# aggr by customer not efficient - suggestion for expression?

Hi

In my model I have customers who used several kinds of transportation each month.

I want to have a expression that can give me how many customers used a combination of transportation.

I should also be able to select a few months and that the expressions keeps these months in account.

It works with an aggregation by customer but when I use the expression on 4 million customers it takes hours to calculate.

Any suggestion for an expression or another model?

In the qvw I made 2 models.

I used the model where each transportation is in a different column.

The other model would be better because there I have more details like the color.

Hi, Kristof

If I understood your problem, you need to group your customers that used the same combination of transportation in each month. In this case, using Car and Taxi is different from using Car, Taxi and Bus. Am I right?

How many different transportations are being considered for your application? If they are few, I think I have a way of simplifying yor analysis.

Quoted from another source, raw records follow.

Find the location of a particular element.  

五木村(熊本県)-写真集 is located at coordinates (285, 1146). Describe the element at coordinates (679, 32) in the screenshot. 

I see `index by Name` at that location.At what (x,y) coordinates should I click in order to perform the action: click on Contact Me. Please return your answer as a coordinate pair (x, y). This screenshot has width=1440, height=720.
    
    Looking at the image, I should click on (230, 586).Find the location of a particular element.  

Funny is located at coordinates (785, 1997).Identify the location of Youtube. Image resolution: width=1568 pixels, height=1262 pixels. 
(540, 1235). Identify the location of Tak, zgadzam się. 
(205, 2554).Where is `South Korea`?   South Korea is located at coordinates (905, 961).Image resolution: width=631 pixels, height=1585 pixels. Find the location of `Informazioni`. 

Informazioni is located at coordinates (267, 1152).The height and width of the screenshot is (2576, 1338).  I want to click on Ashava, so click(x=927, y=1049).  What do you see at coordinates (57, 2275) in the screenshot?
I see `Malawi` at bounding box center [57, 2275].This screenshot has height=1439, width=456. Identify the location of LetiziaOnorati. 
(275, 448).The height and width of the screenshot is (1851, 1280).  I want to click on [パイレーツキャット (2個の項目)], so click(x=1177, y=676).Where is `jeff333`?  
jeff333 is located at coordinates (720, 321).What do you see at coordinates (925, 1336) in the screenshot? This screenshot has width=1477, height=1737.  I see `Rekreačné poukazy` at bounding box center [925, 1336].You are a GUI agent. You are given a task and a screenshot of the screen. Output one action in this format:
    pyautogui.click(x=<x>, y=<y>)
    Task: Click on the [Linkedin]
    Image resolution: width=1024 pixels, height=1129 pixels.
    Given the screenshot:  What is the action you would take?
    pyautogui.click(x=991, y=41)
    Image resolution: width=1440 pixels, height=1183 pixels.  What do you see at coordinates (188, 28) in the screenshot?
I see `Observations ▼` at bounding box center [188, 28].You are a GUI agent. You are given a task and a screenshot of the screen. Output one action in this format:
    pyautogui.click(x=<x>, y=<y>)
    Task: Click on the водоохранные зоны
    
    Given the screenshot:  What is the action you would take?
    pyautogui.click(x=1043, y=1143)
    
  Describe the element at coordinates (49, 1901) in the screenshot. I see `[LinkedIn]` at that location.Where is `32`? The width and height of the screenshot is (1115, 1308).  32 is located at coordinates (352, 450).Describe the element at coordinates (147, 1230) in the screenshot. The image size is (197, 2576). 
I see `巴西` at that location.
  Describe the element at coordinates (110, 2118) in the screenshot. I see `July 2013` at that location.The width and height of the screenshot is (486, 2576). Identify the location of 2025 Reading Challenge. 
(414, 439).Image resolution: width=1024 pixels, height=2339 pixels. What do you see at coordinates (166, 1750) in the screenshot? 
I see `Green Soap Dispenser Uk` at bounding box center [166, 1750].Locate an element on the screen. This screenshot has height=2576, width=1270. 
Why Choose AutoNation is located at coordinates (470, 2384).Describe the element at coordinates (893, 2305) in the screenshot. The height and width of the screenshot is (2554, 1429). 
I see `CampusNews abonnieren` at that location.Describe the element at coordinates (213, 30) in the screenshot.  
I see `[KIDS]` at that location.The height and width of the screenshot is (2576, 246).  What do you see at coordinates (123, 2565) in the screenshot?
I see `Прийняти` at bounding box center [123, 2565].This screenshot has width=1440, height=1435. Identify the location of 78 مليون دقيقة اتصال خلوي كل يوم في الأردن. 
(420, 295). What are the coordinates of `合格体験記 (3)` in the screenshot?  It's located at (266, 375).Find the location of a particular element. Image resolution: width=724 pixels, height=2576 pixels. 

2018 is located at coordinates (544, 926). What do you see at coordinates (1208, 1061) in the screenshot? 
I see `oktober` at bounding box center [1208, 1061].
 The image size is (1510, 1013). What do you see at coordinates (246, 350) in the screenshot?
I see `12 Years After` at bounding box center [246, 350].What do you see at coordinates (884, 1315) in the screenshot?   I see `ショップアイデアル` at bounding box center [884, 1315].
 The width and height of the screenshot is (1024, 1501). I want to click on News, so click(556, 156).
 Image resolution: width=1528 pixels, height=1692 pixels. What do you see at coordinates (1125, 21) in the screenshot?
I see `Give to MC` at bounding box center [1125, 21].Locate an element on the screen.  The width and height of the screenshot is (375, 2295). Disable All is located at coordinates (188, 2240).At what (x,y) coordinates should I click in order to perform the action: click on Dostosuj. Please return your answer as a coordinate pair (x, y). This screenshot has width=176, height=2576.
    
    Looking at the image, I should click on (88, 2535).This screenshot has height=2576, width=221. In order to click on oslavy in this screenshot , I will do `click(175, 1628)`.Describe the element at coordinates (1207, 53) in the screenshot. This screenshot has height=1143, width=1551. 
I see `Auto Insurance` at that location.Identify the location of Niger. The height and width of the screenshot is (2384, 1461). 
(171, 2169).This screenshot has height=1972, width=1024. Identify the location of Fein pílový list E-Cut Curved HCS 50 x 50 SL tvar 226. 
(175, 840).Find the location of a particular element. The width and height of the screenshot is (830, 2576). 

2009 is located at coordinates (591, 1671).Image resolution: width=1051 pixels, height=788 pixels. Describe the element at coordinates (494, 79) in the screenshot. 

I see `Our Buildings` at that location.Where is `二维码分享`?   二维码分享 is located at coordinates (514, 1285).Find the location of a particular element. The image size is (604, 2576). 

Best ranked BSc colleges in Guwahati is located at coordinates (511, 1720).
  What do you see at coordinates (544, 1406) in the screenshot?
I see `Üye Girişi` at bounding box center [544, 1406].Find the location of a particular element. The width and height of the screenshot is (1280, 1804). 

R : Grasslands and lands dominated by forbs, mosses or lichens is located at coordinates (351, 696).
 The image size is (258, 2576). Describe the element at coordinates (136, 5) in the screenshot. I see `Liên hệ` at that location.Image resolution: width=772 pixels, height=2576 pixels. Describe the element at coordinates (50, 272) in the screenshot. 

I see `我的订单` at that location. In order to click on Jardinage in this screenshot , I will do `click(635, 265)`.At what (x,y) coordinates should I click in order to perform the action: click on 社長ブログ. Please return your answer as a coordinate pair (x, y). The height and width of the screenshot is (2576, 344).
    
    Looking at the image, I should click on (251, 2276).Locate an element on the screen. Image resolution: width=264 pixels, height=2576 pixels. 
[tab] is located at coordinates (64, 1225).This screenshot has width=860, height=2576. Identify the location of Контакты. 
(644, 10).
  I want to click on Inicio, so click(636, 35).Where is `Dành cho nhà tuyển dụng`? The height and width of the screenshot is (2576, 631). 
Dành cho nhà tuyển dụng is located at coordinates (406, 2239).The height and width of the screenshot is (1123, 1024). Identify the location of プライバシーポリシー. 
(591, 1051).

Let me know if I am in the right track.

Eduardo

We have now 6 kinds of transportation and severel subcategories like the color.

In a few months we are thinking to add a few types of transportation.

And yes, using Car and Taxi is different from using Car, Taxi and Bus

This is my suggestion:

Thx but we need to be able to select several months.

If I select month 2 I'll still have 1 user that has all 3 transportations but in month 2 he only has 2 types.

A user also needs to select different types of transportation.

We have nog 6 types but we'll be expanding with more types.

If we make combinations than we'll have hundreds of possible different combinations.

I think that if you add the month to the group by and to the resulting table, it will work. The number of combinations is not a problem, because the transportations are being concatenated in alphabetical order. I'm answering using my tablet, where I can't change my qvd. But, as soon as I reach my laptop, I will make the changes and send it to you.

Eduardo

I added month to the group by but then the model says that none of the customers had the 3 combinations.

What we want to do is that we select several types of transportation like Car, Taxi and Bus (or Bike, Foot, Boat...) and that it shows how many clients used those 3 types of transportation.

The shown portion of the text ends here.